The data
────────

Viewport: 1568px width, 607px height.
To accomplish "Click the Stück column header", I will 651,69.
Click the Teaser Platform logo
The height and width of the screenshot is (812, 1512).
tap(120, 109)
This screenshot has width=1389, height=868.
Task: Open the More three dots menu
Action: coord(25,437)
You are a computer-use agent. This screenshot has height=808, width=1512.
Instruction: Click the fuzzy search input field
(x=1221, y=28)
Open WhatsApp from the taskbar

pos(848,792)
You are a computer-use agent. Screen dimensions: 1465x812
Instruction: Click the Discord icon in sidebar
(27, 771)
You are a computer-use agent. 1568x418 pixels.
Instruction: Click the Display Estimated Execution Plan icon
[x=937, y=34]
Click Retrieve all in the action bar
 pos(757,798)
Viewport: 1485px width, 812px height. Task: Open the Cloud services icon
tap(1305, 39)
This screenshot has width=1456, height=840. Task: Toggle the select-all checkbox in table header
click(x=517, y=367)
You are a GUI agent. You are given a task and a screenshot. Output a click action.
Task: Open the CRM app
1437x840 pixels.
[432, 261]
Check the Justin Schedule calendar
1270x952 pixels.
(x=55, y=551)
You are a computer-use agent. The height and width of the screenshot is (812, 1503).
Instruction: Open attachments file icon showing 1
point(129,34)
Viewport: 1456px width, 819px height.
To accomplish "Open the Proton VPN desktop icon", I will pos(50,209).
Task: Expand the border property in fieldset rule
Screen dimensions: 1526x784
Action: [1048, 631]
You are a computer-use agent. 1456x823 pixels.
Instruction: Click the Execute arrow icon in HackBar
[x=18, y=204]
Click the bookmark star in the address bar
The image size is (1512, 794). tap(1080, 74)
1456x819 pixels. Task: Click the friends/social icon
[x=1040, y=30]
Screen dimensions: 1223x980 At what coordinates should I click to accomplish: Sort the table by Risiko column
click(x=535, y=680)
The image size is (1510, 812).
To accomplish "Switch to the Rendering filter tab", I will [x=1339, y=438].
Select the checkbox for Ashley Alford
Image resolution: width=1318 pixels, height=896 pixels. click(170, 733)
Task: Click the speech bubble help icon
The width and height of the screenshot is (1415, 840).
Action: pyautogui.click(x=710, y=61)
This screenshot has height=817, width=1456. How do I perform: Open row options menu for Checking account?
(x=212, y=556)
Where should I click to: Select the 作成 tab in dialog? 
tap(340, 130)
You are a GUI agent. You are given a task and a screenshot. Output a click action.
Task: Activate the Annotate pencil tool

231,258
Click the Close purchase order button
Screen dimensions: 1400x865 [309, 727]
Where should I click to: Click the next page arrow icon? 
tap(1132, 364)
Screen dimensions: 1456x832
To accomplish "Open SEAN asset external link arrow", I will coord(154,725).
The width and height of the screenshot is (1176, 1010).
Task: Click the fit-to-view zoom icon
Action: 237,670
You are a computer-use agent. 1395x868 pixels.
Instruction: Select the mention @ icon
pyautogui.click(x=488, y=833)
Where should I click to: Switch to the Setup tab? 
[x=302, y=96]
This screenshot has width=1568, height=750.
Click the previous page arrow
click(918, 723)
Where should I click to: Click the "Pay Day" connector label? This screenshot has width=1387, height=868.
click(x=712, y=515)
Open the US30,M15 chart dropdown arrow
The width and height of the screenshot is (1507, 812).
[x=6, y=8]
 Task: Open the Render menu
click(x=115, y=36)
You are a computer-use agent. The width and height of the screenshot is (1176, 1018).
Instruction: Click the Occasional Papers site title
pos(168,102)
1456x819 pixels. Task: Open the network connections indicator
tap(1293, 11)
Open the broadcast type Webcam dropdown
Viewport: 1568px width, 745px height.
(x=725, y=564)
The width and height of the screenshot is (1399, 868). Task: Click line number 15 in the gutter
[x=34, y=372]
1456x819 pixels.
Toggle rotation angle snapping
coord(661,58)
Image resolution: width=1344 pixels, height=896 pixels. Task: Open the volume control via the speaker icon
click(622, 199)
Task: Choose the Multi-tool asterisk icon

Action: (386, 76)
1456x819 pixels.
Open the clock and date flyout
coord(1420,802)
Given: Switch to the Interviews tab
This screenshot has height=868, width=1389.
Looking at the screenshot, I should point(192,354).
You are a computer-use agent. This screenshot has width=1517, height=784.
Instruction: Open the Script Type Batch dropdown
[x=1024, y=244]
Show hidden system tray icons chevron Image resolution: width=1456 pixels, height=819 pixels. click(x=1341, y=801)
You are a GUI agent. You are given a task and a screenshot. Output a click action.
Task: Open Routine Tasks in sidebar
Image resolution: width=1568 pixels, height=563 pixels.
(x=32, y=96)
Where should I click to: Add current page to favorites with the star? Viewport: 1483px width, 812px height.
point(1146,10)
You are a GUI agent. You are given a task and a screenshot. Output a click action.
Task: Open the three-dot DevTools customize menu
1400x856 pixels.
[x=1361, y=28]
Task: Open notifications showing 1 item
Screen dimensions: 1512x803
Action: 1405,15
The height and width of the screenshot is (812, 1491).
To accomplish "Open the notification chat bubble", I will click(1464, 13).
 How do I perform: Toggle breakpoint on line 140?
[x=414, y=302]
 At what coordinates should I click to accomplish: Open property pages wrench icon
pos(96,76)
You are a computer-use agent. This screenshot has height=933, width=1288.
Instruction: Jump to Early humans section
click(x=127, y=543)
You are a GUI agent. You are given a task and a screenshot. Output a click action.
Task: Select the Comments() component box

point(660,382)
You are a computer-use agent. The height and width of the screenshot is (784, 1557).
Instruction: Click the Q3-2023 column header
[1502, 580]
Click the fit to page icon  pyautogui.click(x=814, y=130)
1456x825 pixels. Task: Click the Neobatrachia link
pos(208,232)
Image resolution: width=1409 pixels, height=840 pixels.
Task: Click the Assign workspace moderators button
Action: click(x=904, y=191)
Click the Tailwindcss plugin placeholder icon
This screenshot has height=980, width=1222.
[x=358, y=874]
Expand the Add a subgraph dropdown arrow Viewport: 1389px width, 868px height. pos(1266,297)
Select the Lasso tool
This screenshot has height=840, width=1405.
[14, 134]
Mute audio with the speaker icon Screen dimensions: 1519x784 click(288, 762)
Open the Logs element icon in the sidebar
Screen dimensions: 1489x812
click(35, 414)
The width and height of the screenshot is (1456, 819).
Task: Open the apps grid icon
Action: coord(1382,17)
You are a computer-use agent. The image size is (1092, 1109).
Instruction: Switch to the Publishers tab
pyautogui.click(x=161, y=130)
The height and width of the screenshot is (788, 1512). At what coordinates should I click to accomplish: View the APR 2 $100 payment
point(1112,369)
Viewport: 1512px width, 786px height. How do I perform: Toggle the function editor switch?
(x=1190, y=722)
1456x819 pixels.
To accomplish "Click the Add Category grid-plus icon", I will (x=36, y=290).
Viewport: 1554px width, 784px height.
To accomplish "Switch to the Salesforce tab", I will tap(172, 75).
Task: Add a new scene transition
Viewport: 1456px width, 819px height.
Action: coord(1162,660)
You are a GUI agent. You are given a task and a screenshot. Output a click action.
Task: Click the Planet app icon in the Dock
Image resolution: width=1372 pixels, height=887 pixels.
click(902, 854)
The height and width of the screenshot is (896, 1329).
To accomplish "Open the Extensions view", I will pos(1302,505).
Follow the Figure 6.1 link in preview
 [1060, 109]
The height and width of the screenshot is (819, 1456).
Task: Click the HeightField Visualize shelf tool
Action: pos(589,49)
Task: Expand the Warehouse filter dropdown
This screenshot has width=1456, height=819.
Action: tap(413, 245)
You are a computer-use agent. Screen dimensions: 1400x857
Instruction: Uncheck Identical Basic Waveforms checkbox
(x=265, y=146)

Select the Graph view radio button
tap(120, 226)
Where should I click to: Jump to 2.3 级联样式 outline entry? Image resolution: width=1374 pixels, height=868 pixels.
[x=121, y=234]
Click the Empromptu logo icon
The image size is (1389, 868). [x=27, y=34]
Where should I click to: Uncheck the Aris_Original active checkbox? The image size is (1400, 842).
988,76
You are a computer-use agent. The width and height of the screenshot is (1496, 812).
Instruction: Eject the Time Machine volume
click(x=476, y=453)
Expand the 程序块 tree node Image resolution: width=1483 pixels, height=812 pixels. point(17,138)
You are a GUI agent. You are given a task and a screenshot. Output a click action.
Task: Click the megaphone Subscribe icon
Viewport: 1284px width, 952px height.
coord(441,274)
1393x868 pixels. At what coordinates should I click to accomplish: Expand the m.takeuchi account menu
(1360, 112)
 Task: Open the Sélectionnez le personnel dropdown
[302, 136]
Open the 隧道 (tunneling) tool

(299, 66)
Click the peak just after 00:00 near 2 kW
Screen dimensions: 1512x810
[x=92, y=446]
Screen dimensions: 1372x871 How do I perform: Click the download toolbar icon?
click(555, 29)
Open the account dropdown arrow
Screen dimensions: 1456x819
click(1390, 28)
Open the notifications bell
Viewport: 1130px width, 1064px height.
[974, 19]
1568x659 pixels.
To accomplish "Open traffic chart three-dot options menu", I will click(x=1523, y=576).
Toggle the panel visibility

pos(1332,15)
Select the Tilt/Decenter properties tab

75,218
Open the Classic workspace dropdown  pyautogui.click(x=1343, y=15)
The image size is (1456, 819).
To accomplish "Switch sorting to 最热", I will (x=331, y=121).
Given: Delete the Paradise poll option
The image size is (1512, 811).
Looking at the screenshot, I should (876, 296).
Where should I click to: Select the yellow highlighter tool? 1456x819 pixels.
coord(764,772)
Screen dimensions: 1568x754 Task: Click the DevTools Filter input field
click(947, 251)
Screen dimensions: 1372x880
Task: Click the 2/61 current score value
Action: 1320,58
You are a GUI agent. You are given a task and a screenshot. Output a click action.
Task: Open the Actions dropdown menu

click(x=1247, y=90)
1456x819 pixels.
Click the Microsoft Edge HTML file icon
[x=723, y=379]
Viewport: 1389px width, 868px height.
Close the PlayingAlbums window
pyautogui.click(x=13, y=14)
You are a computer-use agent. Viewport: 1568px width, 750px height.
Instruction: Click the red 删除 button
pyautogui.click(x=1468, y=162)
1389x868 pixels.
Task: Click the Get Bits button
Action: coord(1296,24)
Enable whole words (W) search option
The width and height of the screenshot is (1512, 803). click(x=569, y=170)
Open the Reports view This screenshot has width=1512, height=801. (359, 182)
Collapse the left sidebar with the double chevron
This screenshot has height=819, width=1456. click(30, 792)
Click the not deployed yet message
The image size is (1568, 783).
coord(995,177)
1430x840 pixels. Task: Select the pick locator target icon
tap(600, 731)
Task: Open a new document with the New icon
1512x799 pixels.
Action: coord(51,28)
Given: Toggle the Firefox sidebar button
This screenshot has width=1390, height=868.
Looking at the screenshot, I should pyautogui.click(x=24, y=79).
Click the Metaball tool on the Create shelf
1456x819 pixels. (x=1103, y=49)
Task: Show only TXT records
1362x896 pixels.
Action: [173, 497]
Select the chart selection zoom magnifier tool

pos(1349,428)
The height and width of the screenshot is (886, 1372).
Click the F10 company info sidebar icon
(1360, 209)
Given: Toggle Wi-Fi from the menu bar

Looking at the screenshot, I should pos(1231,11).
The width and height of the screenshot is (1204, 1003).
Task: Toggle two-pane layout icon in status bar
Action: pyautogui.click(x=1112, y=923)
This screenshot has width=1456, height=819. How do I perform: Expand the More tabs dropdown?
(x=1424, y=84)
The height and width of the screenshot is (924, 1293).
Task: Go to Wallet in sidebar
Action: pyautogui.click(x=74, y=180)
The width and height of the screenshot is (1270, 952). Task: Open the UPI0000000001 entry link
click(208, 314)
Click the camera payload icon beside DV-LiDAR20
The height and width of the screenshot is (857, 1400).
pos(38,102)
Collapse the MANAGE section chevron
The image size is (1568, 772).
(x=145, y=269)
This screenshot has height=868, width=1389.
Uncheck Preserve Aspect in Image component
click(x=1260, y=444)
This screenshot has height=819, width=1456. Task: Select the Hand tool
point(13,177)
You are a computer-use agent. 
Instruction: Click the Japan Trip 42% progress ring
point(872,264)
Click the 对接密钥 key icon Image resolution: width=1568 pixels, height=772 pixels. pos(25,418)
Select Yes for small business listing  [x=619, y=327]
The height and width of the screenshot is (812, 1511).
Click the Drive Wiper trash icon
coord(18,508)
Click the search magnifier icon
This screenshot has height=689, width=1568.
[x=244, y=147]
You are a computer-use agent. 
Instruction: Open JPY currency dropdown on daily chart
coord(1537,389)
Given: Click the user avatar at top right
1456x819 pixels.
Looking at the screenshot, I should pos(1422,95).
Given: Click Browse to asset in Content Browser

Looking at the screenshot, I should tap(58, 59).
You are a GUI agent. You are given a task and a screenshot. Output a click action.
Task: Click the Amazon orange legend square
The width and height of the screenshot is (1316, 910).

────────

Prompt
Reprint exactly the lines above that start at the one with "Mute audio with" and end at the one with "You are a computer-use agent. The image", keeping both and adding none.

Exercise output
Mute audio with the speaker icon Screen dimensions: 1519x784 click(288, 762)
Open the Logs element icon in the sidebar
Screen dimensions: 1489x812
click(35, 414)
The width and height of the screenshot is (1456, 819).
Task: Open the apps grid icon
Action: coord(1382,17)
You are a computer-use agent. The image size is (1092, 1109).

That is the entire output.